Na última década, o país chegou a registrar bons níveis de imigração líquida. Em 2019, por exemplo, a diferença de pessoas que deixaram o território finlandês e as que chegaram resultou num saldo positivo de 15 mil imigrantes. Mas outra dificuldade apontada pelas estatísticas oficiais é que a maioria dos que emigraram tinham educação superior. Para reverter este quadro de ser o país com maior escassez de trabalhadores qualificados da Organização para a Cooperação e o Desenvolvimento Econômico (OCDE), algumas startups finlandesas se juntaram para criar um site de recrutamento, a fim de atrair talentos estrangeiros.

As startups "disseram-me que podem fazer com que qualquer pessoa no mundo venha trabalhar para elas em Helsinque, desde que sejam solteiros", disse o prefeito da capital, Jan Vapaavuori. "O problema é que suas mulheres enfrentam sérias dificuldades para conseguir um emprego decente", acrescentou.

Muitos estrangeiros reclamam de uma relutância generalizada em reconhecer experiências ou qualificações no exterior, bem como preconceito contra candidatos não finlandeses.

Ahmed (que solicitou a mudança de seu nome por motivos profissionais) é um britânico de 42 anos com muitos anos de experiência no domínio digital para empresas multinacionais.
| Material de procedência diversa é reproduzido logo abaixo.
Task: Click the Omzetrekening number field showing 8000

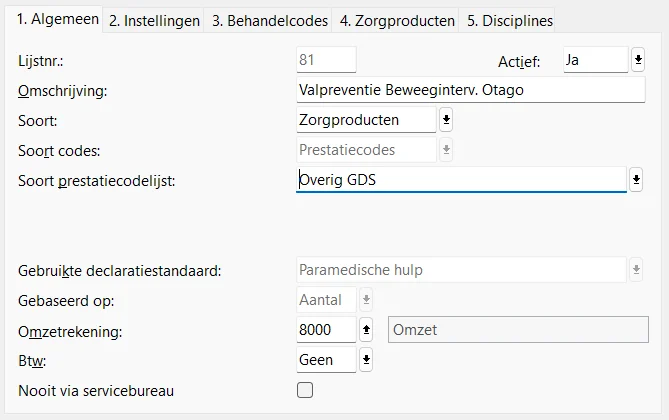Action: (x=326, y=329)
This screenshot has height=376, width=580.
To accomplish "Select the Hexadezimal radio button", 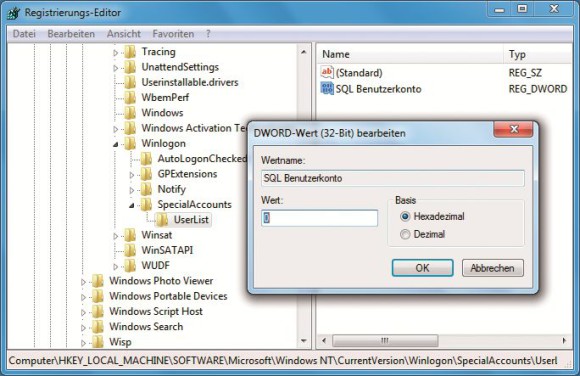I will coord(405,216).
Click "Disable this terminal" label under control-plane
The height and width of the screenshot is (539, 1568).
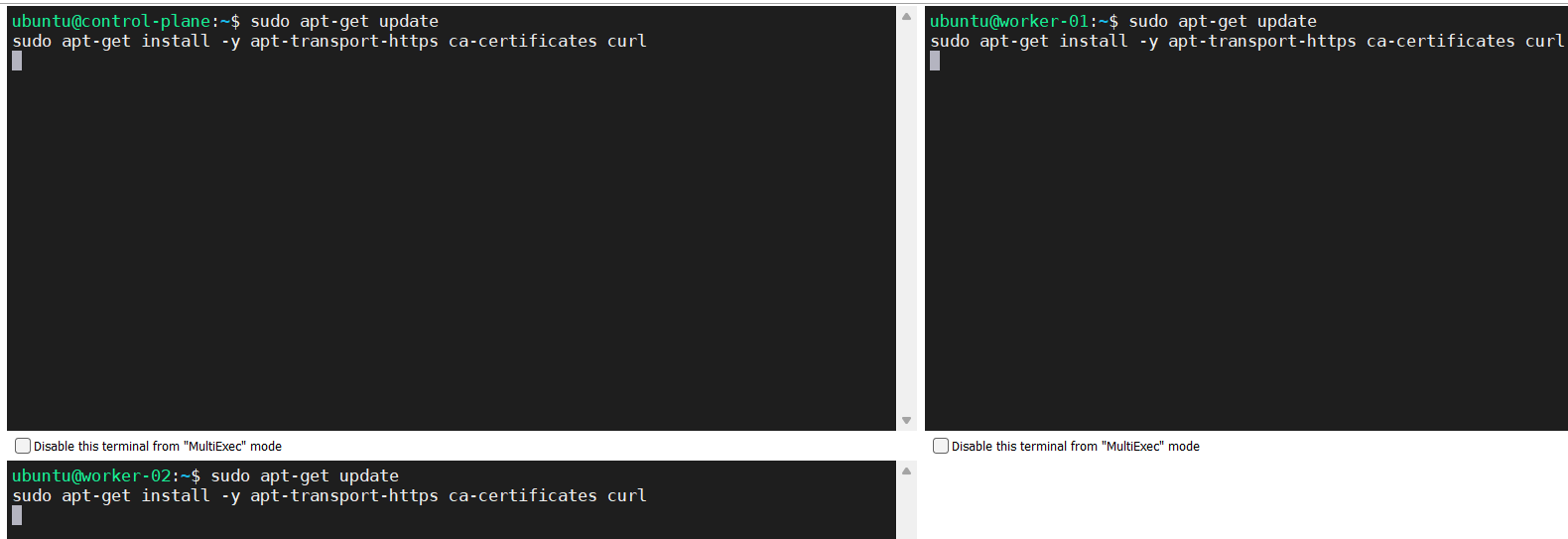click(158, 447)
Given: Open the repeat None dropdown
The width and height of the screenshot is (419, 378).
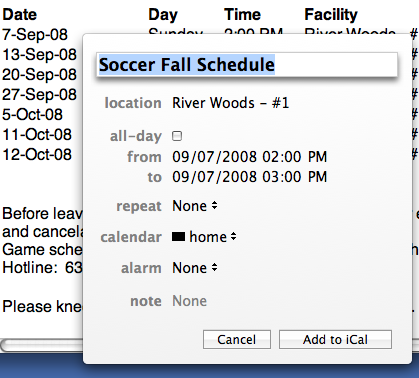Looking at the screenshot, I should coord(195,206).
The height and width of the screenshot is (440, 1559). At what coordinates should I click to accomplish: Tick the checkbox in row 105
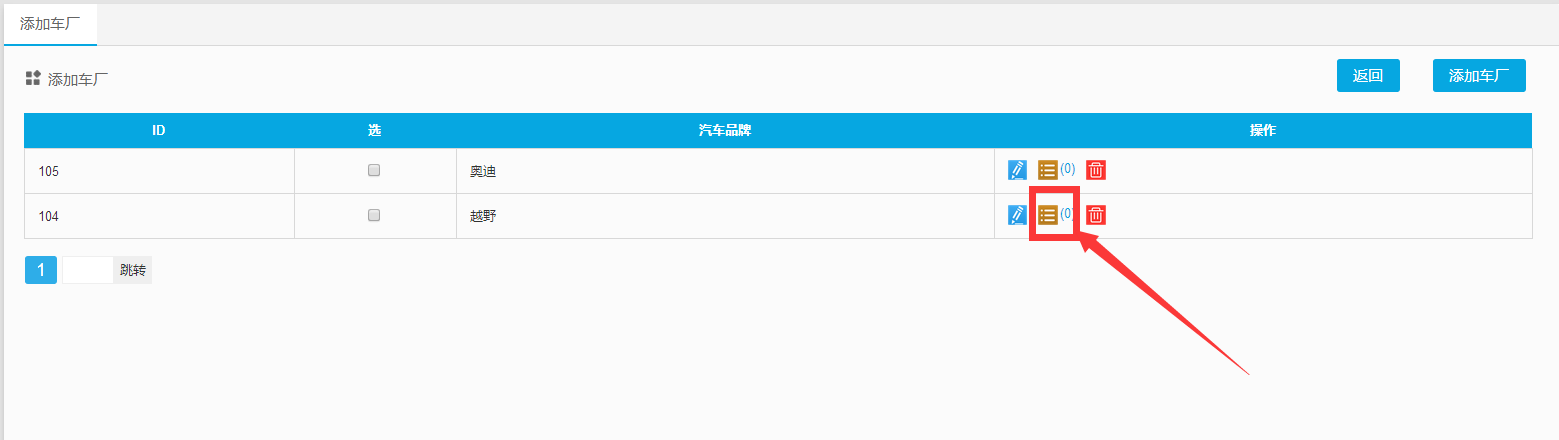click(374, 170)
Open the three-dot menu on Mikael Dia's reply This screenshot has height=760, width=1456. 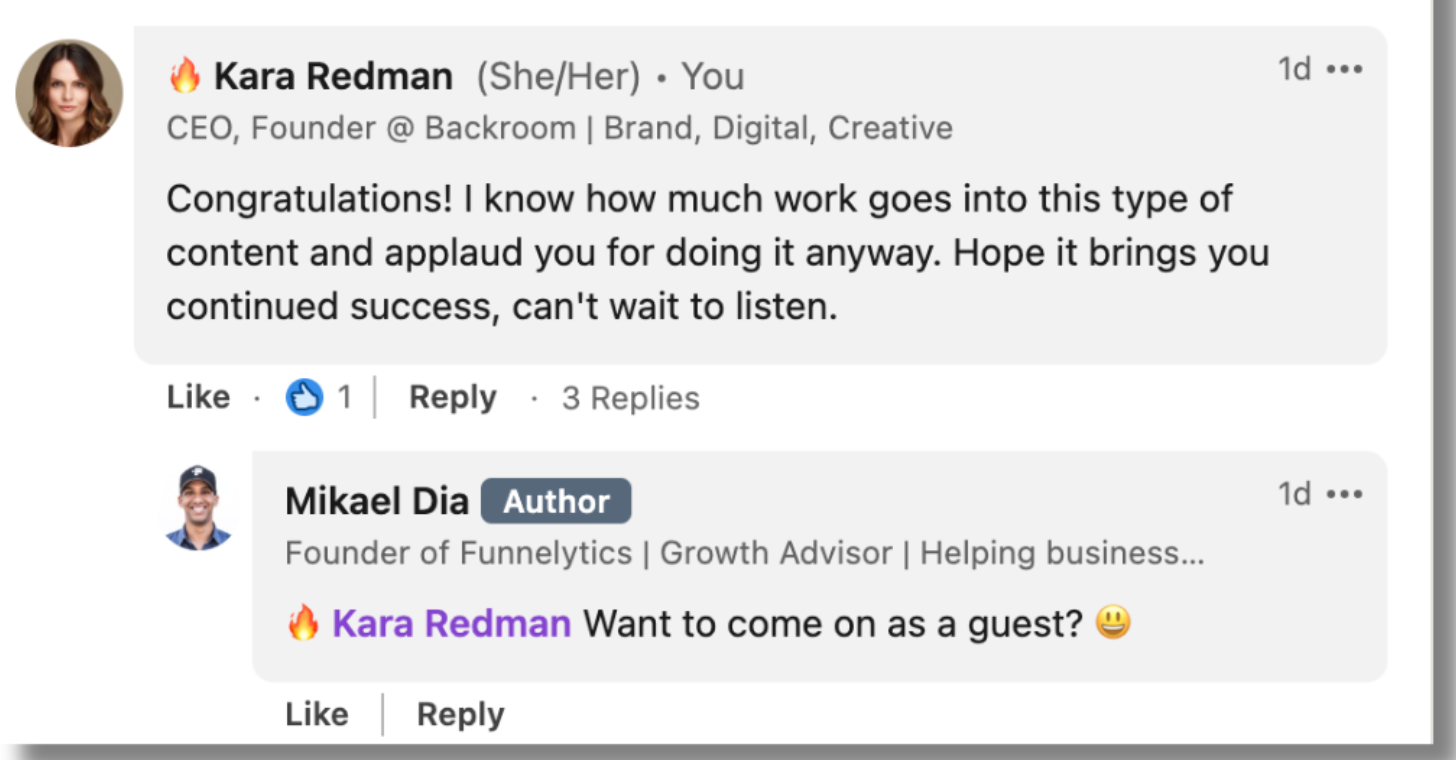tap(1344, 494)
No entanto, depois de passar seis meses procurando um emprego em Helsinque, para onde tentava se mudar por motivos familiares, desistiu do projeto.

"Um recrutador até se recusou a apertar minha mão, foi um momento constrangedor", disse. "Nunca houve falta de emprego na Finlândia; o que falta é mentalidade", afirmou Ahmed. Enquanto ele buscava um trabalho no país nórdico, recebeu ofertas de grandes empresas na Noruega, Catar, Reino Unido e Alemanha e, finalmente, começou a se deslocar semanalmente de Helsinque para Dusseldorf.

O recrutador Saku Tihverainen afirma que a escassez está pressionando mais empresas a diminuir sua insistência em empregar apenas trabalhadores finlandeses nativos, embora elas continuem exigindo um finlandês fluente.

Mudança de prioridades

Para o prefeito de Helsinque, quatro anos depois de a Finlândia ter sido eleita o país mais feliz do mundo em uma classificação da ONU, essa designação "ainda não ajudou tanto quanto poderíamos esperar". "Se você parar alguém na rua em Paris, Londres, Roma ou Nova York, ainda acho que a maioria das pessoas não sabe muita coisa sobre nós", afirmou. 

Vapaavuori, cujo mandato de quatro anos termina neste verão, tem recorrido cada vez mais a empresas de relações públicas internacionais para ajudar a melhorar a imagem da cidade. O prefeito está otimista quanto à capacidade da Finlândia de atrair talentos da Ásia no futuro e acredita que as prioridades das pessoas terão mudado assim que a mobilidade internacional aumentar com o fim da pandemia de coronavírus. Para Vapaavuori, Helsinque é uma capital "segura, funcional, confiável e previsível".